Inside a low stone building that smells of flagstone floors and oldness, we are sat in an upholstered nook beside a coal fire. There’s a sign on the wall that tells us we’re in “the naughty corner”. The tables are made with iron Singer sewing machines bases. Any minute Mrs Tiggywinkle might shuffle in shyly with a batch of freshly ironed handkerchiefs. Because if Beatrix Potter did decor, Clenaghans would be her flagship project.

When restaurants dial up the twee they tend to dial down the food ambition. Beautiful old buildings often house tired ideas. It’s as if their owners are so flogged from keeping the place standing that they slap in a carvery cabinet, fill the chest freezer with Yorkshire puds, snap laminated menus into faux leather binders and consider it job done.

Clenaghans is not that kind of restaurant. Michelin-starred chef Danni Barry arrived here before Christmas, fresh from her success with Michael Deane’s Belfast restaurant Eipic. It was a big leap from a city-centre place to this gorgeous old inn set in rolling pastures on the side of a road. She has set her dial to dazzle. Not with foams, gold leafery and tweezers but with the kind of food that reminds me of the moment I first fell in love.

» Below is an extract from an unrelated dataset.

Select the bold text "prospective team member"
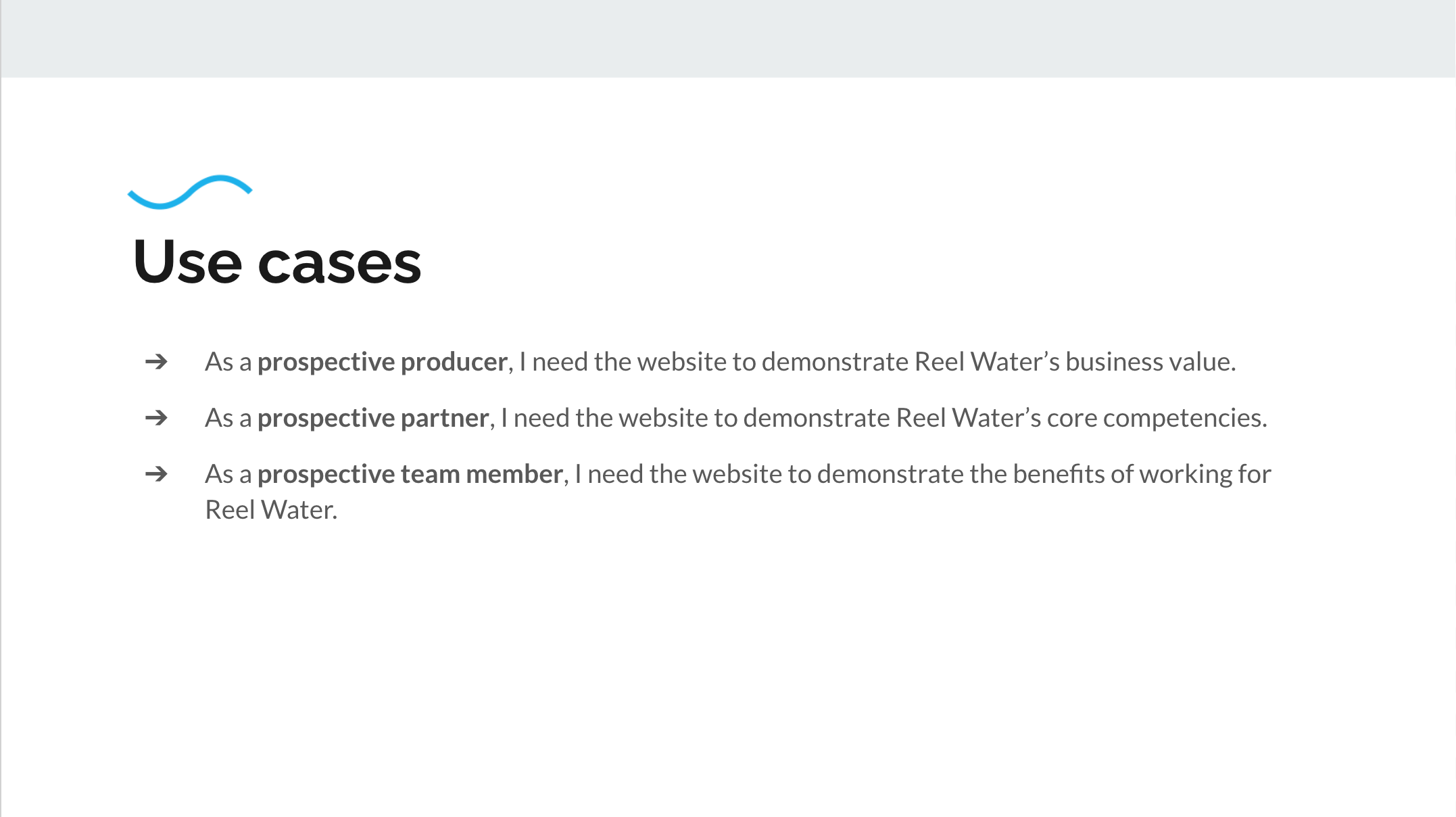Screen dimensions: 1456x817 [x=410, y=475]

It’s the sauce on my fish that rings that memory bell. I’m a teenager in another side-of-the-road restaurant somewhere in rural France tasting a silky buttery reduction unlike anything I have ever had before. Deliciousness squared and a life-long love of restaurants born. Here it’s a nut-brown pond of sauce sitting around a hake fillet wrapped in hispi cabbage. Hake and hispi are a bit of a trope these days, the cabbage leaf almost as ubiquitous as orange crumb.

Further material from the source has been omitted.